心配と思うのか、チャンスと思うのか
おはようございます。渋澤健です。今週の日経ヴェリタスの特集「マイナス金利の波紋」でコメントが掲載されました。マイナス金利が常となる世の中で私たちは未来の資産形成について何を心得ば良いのでしょうか。
平たく言えば、マイナス金利とは日銀がマッチで火をつけたお札をばらまいていることです。つまり、お札を抱え込むだけでは、ジリジリと燃え尽きてしまう恐れが高まっていて、将来への資産形成には適切とは言えません。
やはり、持続的な成長に投資することが、資産形成の王道です。
ただ、最近の株式市場の下落を見ると心配になる人々が世の中に多いでしょう。でも、長期投資が腹落ちしている方々は違います。将来の資産形成への種まきのチャンスが訪れていると思うからです。
20代~30代の自分は常に市場と向き合って短期的な切った張ったの仕事に就いていました。その自分が長期投資に目覚めたときはちょうど40歳のときでした。2000年の年初には2万円ぐらいを推移していた日経平均はITバブルが崩壊して夏頃には1万6000円ぐらいに推移してました。そんな時に、長男の誕生に恵まれました。
年が明けた2001年3月にシブサワ・アンド・カンパニーという会社を創業して独立しました。新しい会社、幼い赤ちゃんを抱えながら未来へ志向してふと思ったこと。そうだ、子どもと自分の将来のために積み立て投資を始めよう。
口座を開設された5月には日経平均が1万3000円でした。2万円と比べると値ごろ感があったことも確かです。でも、積み立て投資を開始してから2003年、日経平均は8000円まで下落してしまいます。未来志向の長期投資でも、かなり気持ちが凹む水準です。
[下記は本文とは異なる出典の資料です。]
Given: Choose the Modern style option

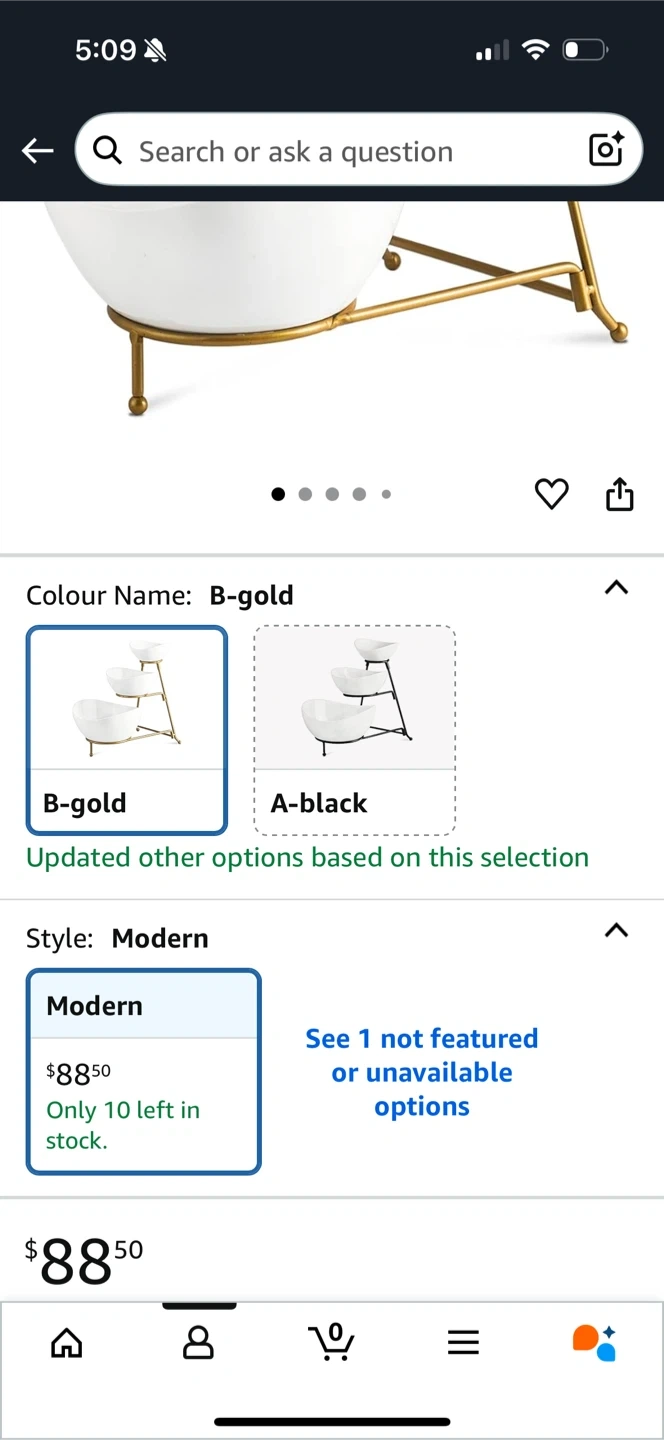Looking at the screenshot, I should (143, 1071).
でも、気持ちは楽でした。毎月定額を積み立てるので価格が下がると購入する口数が増えます。未来への種をよりたくさん蒔くことができるのです。むしろ、下がってくれてありがとう!という気持ちでした。
世の中に、こんな気持ちの余裕がある投資ってあるんだ。
自分にとって目が覚めるような体験でした。
だったら、これは自分だけではない。日本全国に自分や家族の将来のためにこつこつと積み立てることに関心を持ってくれる方々が多いはずだ。自分の気づきと喜びを他とシェアしたいという想いがコモンズ投信への設立へとつながりました。
そのタイミングが2008年。リーマン・ショックの真っ最中でした。それまで真夏であった株式市場が一気に氷河時代に突入した如きの環境でした。
しかし、その数年後、アベノミクスによって市場の季節感が変わり、それまで蒔いた種から沢山の芽が順調に育ちました。
そして、再び季節が変わりました。また、種をたくさん蒔ける時期が訪れたのです。
この季節は寒いからと手を止めて家に引きこもってしまうのか。それとも、せっせと種を蒔くのか。
成果の違いは、次の季節になったときに見えてくるものです。それまで、楽しみを増やせる。こんな気持ち良い投資があるとは!もっと多くの方々に知ってほしいです。